Collected data entries

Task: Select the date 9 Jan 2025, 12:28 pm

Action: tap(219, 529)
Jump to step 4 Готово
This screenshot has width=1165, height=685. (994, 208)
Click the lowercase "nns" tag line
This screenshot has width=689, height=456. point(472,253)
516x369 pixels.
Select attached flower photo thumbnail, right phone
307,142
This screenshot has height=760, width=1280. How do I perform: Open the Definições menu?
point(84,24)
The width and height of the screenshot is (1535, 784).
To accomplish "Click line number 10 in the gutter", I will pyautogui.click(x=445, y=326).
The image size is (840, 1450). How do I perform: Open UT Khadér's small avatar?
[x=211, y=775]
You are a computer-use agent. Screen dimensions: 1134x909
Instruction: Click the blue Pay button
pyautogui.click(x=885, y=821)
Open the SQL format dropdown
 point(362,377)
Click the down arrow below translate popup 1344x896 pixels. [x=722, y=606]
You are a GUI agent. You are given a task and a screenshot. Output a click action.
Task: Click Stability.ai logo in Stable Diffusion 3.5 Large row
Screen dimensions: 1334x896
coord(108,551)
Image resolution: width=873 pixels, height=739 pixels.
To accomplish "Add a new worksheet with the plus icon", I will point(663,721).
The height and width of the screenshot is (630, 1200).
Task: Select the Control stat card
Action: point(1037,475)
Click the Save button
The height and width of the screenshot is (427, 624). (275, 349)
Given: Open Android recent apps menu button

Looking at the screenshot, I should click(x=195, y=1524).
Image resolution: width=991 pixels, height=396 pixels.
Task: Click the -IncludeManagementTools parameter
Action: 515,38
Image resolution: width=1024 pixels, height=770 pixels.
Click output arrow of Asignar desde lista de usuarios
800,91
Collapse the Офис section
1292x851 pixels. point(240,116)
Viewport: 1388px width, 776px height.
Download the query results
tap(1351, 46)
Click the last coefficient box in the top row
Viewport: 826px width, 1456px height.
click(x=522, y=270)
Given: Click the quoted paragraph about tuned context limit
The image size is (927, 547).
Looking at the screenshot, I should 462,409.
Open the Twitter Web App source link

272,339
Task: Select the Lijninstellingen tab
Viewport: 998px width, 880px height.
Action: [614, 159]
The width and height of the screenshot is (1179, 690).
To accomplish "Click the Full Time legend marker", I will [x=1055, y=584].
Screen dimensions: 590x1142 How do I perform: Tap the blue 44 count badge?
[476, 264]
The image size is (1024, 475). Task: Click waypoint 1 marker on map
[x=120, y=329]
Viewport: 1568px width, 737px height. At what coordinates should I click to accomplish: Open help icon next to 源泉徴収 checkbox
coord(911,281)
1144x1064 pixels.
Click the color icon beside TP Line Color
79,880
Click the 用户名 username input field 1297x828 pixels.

• What you have to do: Whenever the string "agent" shows up in a line of the records, copy that line.

• Written solution:
You are a computer-use agent. Screen dimensions: 1134x909
You are a GUI agent. You are given a task and a screenshot. Output a click action.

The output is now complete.